Des caméras sont déjà utilisées en médecine pour examiner l'intérieur des poumons, du côlon ou de l'estomac. "Ce sont des organes beaucoup plus gros, beaucoup plus solides et beaucoup moins fragiles que le cerveau. Celui-ci a des artères extrêmement petites, tortueuses et fragiles", souligne Robert Fahed. La caméra canadienne a, elle, été conçue spécifiquement pour les artères cérébrales. "Elle est extrêmement solide, et tellement souple que quand elle cogne une artère, elle se tord. Elle ne l'abîme pas", relève le neuroradiologue. Depuis un siècle, les médecins avaient seulement recours à l'angiographie, une technique invasive nécessitant l'injection d'un produit de contraste dans les artères, lors d'une imagerie par rayons X, afin de modéliser les artères cérébrales.
Une caméra imaginée pour guider les opérations
A peine plus fin qu'un cheveu – son diamètre mesure le tiers d'un millimètre – souple et flexible, le microangioscope utilise la technologie de la fibre optique. Elle peut naviguer au sein des artères du cerveau d'un patient vivant et permet de "voir l'intérieur des vaisseaux en direct, soit pour observer ce qui s'y passe, soit pour observer les interactions avec les outils que nous utilisons, comme l'usage d'un filet pour attraper le caillot", explique Robert Fahed. Le médecin a d'ailleurs filmé cette séquence.
Le neuroradiologue envisage d'utiliser cette caméra non seulement comme outil de diagnostic mais aussi comme guide visuel lors des opérations consistant à retirer les caillots obstruant les artères des patients victimes d'AVC. Robert Fahed espère que ce nouvel outil permettra de faire baisser la mortalité liée aux AVC. En France, l'Inserm dénombre plus de 140 000 nouveaux cas d'AVC chaque année, soit un toutes les quatre minutes. Deux victimes d'AVC sur 10 meurent dans l'année qui suit leur accident et quatre sur 10 gardent des séquelles importantes.

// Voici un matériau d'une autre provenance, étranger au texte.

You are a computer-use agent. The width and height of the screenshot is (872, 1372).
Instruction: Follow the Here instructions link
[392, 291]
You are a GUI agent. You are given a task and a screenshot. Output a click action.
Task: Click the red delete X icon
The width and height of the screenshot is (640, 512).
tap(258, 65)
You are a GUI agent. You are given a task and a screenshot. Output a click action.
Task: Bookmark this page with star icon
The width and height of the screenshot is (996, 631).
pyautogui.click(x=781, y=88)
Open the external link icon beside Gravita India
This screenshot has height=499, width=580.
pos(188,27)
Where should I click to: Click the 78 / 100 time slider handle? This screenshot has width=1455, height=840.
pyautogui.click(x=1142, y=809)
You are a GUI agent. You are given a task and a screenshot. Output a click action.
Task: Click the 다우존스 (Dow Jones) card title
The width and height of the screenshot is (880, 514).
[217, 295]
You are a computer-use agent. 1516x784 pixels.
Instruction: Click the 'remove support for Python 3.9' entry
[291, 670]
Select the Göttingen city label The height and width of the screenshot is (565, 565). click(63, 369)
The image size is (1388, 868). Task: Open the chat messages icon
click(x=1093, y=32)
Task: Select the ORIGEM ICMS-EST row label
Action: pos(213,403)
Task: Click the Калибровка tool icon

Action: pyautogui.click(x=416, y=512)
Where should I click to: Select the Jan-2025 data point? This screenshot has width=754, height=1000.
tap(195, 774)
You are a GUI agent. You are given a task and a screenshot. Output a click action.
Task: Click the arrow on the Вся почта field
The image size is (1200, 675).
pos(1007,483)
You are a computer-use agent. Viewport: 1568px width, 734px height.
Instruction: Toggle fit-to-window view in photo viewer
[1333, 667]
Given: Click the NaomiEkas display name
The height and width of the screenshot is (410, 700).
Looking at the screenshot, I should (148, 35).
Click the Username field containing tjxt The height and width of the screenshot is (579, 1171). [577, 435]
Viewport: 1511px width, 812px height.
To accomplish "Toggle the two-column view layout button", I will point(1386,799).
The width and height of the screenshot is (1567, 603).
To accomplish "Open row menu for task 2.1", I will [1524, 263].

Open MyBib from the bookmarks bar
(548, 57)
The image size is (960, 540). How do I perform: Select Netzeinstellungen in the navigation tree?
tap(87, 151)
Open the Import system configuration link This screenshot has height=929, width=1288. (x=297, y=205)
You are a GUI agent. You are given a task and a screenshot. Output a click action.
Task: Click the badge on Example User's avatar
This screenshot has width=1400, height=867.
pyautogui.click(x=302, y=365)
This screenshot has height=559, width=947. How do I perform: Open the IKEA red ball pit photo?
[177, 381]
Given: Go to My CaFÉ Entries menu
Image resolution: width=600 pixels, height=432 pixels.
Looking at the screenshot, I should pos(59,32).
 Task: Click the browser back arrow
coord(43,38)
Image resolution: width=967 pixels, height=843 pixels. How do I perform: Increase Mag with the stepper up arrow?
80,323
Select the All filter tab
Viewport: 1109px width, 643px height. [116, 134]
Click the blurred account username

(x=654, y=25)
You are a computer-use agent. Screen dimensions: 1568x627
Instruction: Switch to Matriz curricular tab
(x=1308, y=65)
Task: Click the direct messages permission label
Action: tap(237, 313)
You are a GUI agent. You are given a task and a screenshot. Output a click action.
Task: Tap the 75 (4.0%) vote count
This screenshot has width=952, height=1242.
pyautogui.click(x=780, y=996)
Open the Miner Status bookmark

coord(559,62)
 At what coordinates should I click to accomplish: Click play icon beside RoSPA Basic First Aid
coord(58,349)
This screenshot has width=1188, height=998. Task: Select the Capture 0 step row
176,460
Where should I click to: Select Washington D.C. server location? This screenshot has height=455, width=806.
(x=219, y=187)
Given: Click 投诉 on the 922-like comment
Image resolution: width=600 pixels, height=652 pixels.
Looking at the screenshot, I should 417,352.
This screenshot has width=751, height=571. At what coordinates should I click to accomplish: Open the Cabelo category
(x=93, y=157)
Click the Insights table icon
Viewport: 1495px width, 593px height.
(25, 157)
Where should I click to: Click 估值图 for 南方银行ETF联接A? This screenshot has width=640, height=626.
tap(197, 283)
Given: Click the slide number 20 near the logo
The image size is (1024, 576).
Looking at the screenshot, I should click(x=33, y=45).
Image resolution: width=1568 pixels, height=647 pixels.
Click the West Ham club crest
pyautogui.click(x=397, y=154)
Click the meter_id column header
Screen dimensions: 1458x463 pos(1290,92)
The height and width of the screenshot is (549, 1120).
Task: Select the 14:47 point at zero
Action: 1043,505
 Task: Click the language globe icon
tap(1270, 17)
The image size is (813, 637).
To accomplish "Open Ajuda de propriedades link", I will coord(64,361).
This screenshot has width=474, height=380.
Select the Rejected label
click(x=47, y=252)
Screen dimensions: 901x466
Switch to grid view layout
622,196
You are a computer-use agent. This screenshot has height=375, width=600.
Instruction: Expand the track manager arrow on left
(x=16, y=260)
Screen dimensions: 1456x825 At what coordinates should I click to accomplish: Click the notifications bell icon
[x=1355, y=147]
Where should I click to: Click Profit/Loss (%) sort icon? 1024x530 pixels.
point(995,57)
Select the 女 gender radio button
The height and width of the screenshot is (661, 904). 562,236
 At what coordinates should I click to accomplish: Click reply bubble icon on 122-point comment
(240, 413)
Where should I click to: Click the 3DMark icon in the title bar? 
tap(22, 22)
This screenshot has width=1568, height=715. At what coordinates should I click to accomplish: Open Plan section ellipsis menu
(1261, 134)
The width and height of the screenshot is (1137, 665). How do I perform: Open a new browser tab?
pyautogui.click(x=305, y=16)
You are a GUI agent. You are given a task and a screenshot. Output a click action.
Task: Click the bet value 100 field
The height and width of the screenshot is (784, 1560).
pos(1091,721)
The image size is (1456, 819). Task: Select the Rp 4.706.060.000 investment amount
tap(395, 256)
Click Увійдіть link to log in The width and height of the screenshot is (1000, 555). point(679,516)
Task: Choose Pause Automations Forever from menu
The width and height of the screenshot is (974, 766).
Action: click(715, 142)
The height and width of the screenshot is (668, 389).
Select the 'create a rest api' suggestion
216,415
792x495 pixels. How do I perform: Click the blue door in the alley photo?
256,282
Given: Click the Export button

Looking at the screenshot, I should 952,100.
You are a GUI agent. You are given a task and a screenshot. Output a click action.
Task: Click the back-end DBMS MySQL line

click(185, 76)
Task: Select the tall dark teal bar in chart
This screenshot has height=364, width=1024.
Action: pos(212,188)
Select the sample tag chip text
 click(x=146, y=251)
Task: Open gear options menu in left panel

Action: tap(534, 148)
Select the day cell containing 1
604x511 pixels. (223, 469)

Au-delà des AVC, d'autres usages envisagés
Robert Fahed imagine aussi d'autres applications pour cette technologie. "Nous pourrons observer les anévrismes, les hémorragies, les infections, les malformations, les maladies auto-immunes et auto-inflammatoires des vaisseaux", énumère-t-il. A eux seuls, les anévrismes, dilatations anormales de la paroi d'une artère créant une poche de sang pouvant se fissurer, sont responsables d'environ 10% des AVC. "Maintenant, on va peut-être pouvoir observer en direct ce qui génère ces anévrismes et optimiser notre capacité à les refermer de manière pérenne et permanente", anticipe le médecin.
"Au Canada, un certain nombre de patients ont déjà commencé à bénéficier de cette technologie, précise à franceinfo Michael Phillips, co-fondateur et PDG de la start-up canadienne Vena Medical, qui a conçu la caméra. "Nous travaillons à l'obtention d'autorisations réglementaires supplémentaires qui nous permettraient de traiter davantage de dossiers partout dans le monde, y compris en France." A Paris, l'Hôpital Fondation Adolphe de Rothschild a prévu de tester ce nouveau dispositif médical courant 2024.